Her zaman söylüyorum, motosiklet konusunda yeniyim, acemiyim ve tecrübe ve bilgi eksikliğim var. Ancak motorlar hakkındaki teknik bilgi birikimim nedeni ile böyle bir açıklama yapma gereğini duydum. www.motosiklet.net ve forum.donanım forumlarını yaklaşık 1 aydır takip etmeye başladım. Bu tarz, yani geygir gücü ile tork kuvvetinin birbirine sık sık karıştırıldığını gördüm. Bu nedenle bu mesajı yazmayı düşündüm.

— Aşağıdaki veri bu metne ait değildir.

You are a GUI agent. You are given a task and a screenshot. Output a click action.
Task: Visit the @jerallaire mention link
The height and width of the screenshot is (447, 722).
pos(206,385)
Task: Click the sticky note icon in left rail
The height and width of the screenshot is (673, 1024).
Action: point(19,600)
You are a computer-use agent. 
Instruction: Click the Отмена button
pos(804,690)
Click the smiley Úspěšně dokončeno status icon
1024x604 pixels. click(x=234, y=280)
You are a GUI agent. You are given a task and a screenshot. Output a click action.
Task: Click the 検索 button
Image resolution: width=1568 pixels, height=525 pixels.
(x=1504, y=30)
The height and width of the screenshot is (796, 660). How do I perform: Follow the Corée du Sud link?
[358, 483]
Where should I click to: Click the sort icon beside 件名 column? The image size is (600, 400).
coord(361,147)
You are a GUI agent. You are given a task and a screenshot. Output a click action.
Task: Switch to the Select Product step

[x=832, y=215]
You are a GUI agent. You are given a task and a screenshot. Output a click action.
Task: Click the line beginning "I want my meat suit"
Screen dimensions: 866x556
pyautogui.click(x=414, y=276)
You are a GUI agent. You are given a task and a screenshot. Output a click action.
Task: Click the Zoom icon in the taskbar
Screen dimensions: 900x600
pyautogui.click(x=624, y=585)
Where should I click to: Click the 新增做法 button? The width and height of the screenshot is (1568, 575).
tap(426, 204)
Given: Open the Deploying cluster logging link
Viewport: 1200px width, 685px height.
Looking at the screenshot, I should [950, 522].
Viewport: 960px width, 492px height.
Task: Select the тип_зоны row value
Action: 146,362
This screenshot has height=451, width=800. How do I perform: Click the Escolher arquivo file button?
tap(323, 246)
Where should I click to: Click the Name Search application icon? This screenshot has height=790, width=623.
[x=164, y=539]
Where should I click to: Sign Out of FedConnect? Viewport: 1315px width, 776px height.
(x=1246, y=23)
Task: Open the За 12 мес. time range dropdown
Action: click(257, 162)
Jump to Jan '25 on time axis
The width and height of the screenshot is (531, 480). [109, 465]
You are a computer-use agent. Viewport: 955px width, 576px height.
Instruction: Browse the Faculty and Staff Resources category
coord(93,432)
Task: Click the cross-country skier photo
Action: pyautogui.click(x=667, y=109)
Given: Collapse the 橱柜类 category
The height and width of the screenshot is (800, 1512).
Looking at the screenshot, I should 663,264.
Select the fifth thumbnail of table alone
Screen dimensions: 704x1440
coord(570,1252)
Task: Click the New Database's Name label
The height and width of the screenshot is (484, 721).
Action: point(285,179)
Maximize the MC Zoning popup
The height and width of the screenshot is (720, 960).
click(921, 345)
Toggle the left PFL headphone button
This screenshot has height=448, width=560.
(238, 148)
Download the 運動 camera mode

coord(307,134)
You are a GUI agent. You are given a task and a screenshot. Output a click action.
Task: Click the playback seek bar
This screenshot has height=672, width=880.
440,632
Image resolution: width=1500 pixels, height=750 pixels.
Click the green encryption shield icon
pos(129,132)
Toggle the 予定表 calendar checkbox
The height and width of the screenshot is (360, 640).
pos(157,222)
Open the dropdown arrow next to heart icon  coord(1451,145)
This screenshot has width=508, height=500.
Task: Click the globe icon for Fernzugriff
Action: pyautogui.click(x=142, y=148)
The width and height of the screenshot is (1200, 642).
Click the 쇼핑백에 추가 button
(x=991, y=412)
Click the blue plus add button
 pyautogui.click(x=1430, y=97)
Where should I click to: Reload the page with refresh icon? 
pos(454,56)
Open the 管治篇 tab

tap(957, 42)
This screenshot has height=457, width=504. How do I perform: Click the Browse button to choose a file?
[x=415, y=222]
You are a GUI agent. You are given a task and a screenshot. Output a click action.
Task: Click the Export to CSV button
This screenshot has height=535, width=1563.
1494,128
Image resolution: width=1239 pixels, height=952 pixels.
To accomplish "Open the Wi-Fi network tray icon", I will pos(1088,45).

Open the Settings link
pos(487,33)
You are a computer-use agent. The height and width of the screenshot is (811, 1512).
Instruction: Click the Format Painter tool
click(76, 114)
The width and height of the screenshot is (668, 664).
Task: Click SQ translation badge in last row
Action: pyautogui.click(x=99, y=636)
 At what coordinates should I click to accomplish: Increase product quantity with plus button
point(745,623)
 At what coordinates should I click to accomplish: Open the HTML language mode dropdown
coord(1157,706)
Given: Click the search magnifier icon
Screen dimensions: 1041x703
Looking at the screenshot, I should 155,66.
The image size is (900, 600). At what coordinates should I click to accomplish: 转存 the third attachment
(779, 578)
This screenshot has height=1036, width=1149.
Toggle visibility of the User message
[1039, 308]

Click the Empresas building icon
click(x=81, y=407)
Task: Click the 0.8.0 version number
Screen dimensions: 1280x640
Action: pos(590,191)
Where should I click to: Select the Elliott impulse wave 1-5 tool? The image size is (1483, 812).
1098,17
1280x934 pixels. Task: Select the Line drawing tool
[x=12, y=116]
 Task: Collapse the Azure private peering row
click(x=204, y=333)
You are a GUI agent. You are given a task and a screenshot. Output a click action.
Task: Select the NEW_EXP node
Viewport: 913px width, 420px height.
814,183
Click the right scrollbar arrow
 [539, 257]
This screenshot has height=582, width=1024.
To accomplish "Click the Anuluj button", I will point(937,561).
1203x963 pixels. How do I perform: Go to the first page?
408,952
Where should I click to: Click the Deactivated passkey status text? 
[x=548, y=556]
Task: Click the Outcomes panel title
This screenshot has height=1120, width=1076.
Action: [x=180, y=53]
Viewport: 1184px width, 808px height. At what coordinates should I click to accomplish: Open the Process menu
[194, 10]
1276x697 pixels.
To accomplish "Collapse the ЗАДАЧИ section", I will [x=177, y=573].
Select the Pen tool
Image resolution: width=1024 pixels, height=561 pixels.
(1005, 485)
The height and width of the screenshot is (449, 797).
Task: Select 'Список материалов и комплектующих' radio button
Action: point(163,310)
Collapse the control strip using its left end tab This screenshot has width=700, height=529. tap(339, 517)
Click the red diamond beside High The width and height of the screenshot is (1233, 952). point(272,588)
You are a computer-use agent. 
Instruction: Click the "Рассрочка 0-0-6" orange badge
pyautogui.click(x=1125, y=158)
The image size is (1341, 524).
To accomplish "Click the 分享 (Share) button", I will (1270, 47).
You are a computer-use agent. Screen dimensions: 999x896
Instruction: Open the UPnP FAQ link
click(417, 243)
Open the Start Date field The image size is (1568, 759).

Örnek vereyim, başka bir forum başlığı altında Seyhan 150 ile CBF 150 hakkında yorum yapılmış. Seyhan 150'nin beygir gücü 9000 d/d'da 11,9 HP, CBF 150 beygir gücü 7500 d/d'da 11,6 HP'dir. Yine Seyhan 150'nin torku 7000 d/d'da 10,2 Nm, CBF 150 beygir gücü 5250 d/d'da 12,5 Nm'dir.
Bu teknik verilerden çıkarılacak kesin sonuç şudur: Bu iki motosikletin yarış amacı ile veya bir trafik ışığında aynı anda kalkış yaptıklarında CBF 150 torkunun yüksekliği nedeni ile ilk anda Seyhan'ı geçecek, ancak bir müdeet sonra CBF son süratine ulaştığında, Seyhan onu yakalayacak ve beygir gücünün daha yüksek olması nedeni ile onu geçecektir.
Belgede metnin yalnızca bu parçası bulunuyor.